Bob starts the second set with “Greatest Story Ever Told,” getting things in motion with fiery energy, the guys really rocking this one. Jerry decides to follow that with “Ramble On Rose,” the crowd predictably cheering the line “Just like New York City.” I really like what Bob does on guitar on this version. That’s followed by a hopping version of “Big River.” Folks shout out some requests, and Keith sings lead on “Let Me Sing Your Blues Away,” a fun tune that would be included on Wake Of The Flood a little later in the year. It’s a treat to hear a live version of this song, which goes in some interesting places the studio version doesn’t. This was the first time the Dead ever played this one in concert. They then go into “China Cat Sunflower,” this version having an odd rumbling below at times. It’s not the best “China Cat” I’ve heard, but the jam is really good, and of course it leads into “I Know You Rider.” I love when Phil digs in on bass. That’s followed by a totally enjoyable rendition of “El Paso.”

This three-disc set contains a bit of filler from the previous night, the last two songs of the first set. The second disc ends with the first of those two songs, “Bird Song.” And, yeah, it’s a damn fine rendition, with plenty of good jamming with a jazzy bent.

Disc 3

The third disc contains the rest of the second set, the encore, and one song from the previous night. The disc opens with “He’s Gone,” which at that time had an air of melancholy because Pigpen had died earlier in the year. There is something pretty about this version as it begins, in part because of what Keith is doing on keys. And the lyrics are delivered with tenderness. I love that vocal section near the end. This is an excellent version of “He’s Gone,” and it leads straight into “Truckin’” to get everyone moving (and, yeah, the crowd cheers the mention of New York).
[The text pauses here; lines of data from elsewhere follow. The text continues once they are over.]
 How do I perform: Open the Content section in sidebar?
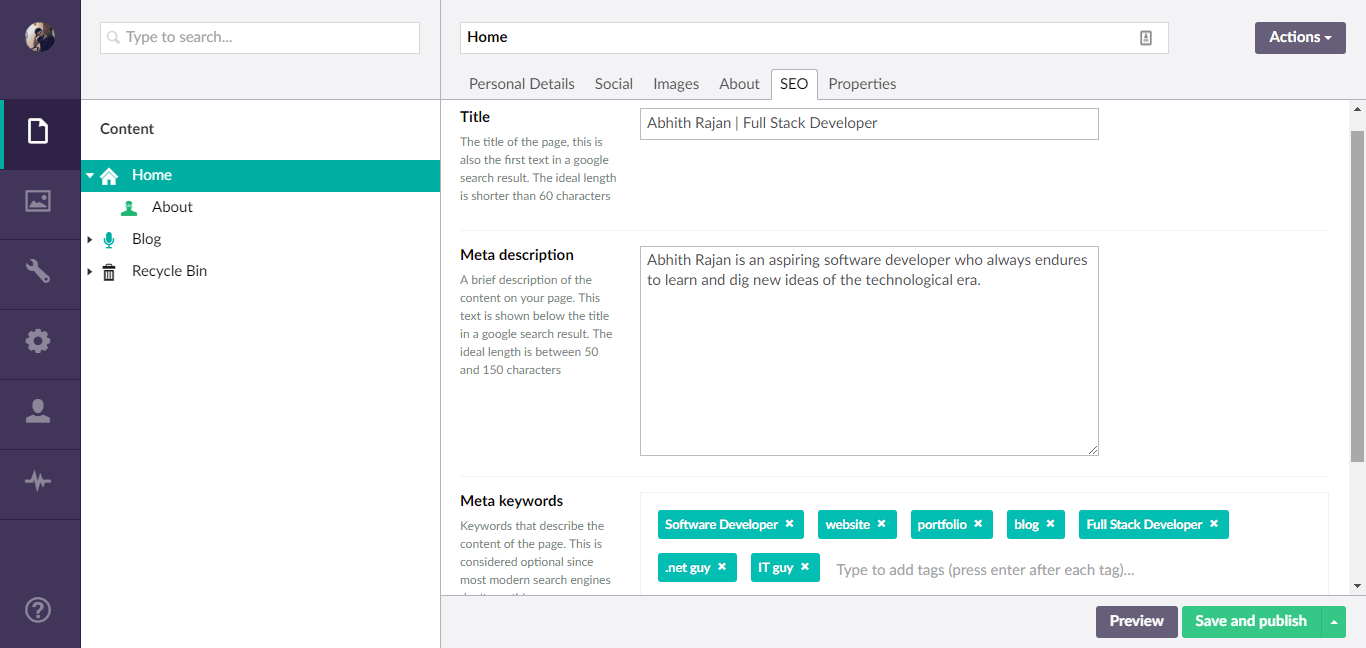point(38,131)
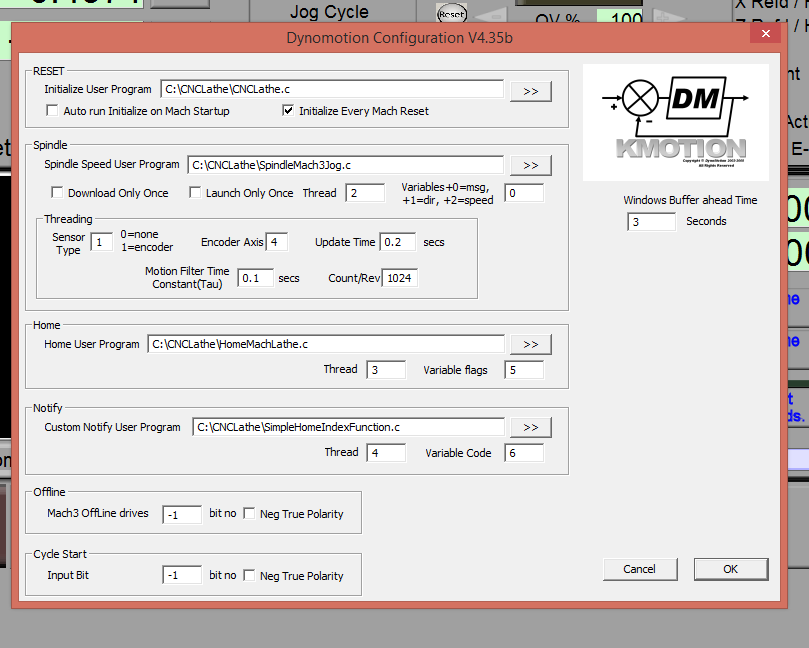Check Neg True Polarity for Offline drives
This screenshot has width=809, height=648.
tap(250, 514)
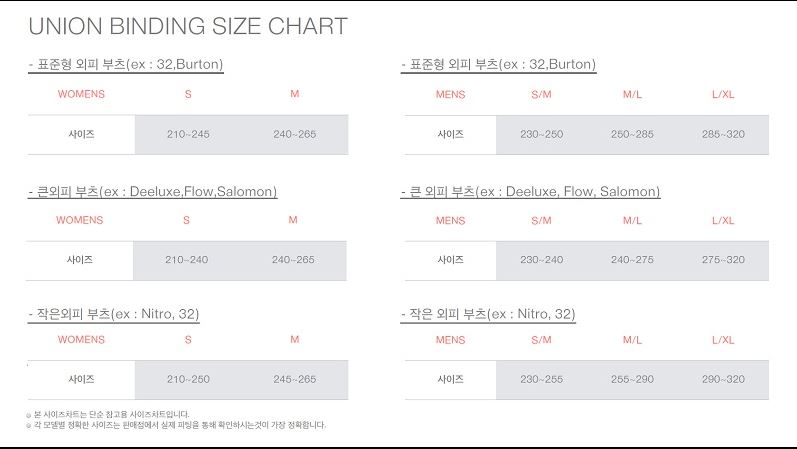Screen dimensions: 797x449
Task: Click womens large boots Deeluxe,Flow,Salomon heading
Action: 153,192
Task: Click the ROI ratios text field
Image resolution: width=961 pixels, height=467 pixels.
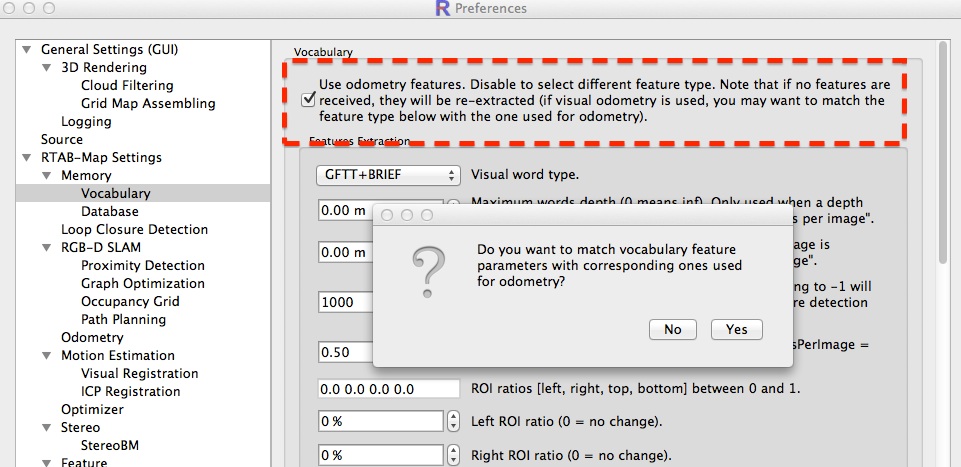Action: [389, 388]
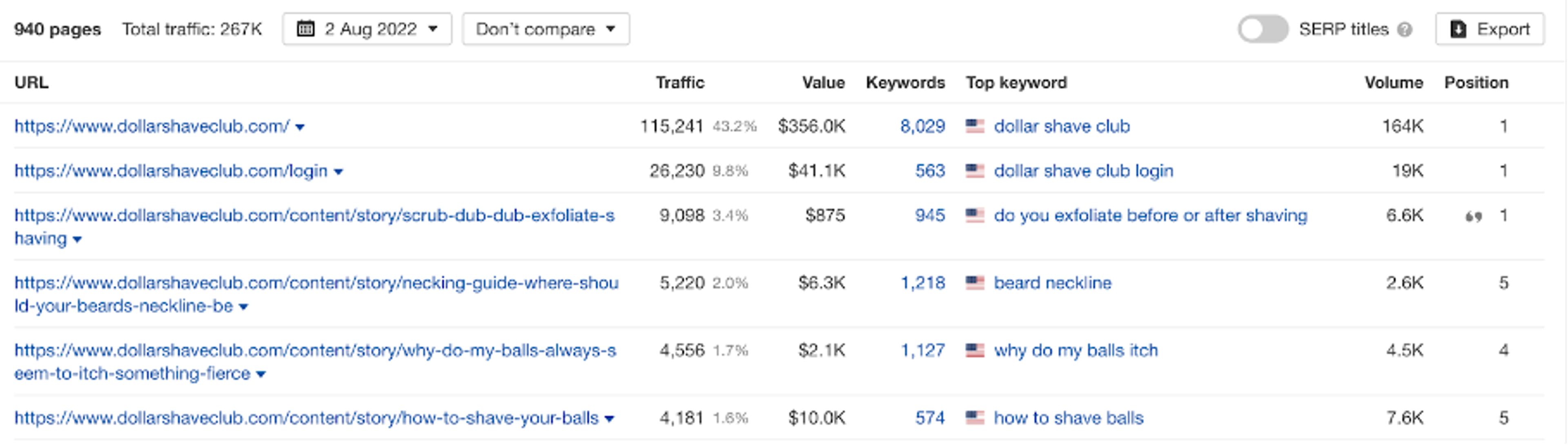Screen dimensions: 1568x445
Task: Expand the caret next to the login URL
Action: [339, 172]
They keep the energy cracklin’ during the jam as they push the walls outward. And hey, is it just me, or are there signs of the future “I Need A Miracle” in there? “Not Fade Away” has a great amount of energy, as you’d expect, and the band really jams on it. Nothing spacey, just a great, wild, solid jam, which then eases into “Goin’ Down The Road Feeling Bad.” Oh yes, so good. And they really belt out the lyrics at the end, before going back into “Not Fade Away” to wrap up the second set, with Bob screaming.

The audience was treated to a two-song encore that night. The first is a beautiful, contemplative version of “Stella Blue.” “It seems like all this life/Was just a dream.” The second is “One More Saturday Night” to send everyone out dancing. Was it a Saturday night? You bet it was. The third disc then finishes with the last song of the first set from the previous night, a nice, long “Playing In The Band,” featuring some fantastic jamming. Basically everything you want from “Playing” is here. The jam really cooks for a while, then gets into more spacey territory just before returning to the main body of the song.

CD Track List

Disc 1

  1. Bertha
  2. Me And My Uncle
  3. Sugaree
  4. Beat It On Down The Line
  5. Tennessee Jed
  6. Looks Like Rain
  7. Brown-Eyed Women
  8. Jack Straw
  9. Row Jimmy
  10. Weather Report Suite

Disc 2

  1. Eyes Of The World >
  2. China Doll
  3. Greatest Story Ever Told
  4. Ramble On Rose
  5. Big River
  6. Let Me Sing Your Blues Away
  7. China Cat Sunflower >
  8. I Know You Rider
  9. El Paso
  10. Bird Song

Disc 3

  1. He’s Gone >
  2. Truckin’ >
  3. Not Fade Away >
  4. Goin’ Down The Road Feeling Bad >
  5. Not Fade Away
  6. Stella Blue
  7. One More Saturday Night
  8. Playing In The Band

Dave’s Picks Volume 38 was released in early May 2021. My copy arrived on May 3rd. This release is limited to 25,000 copies (mine is number 6976).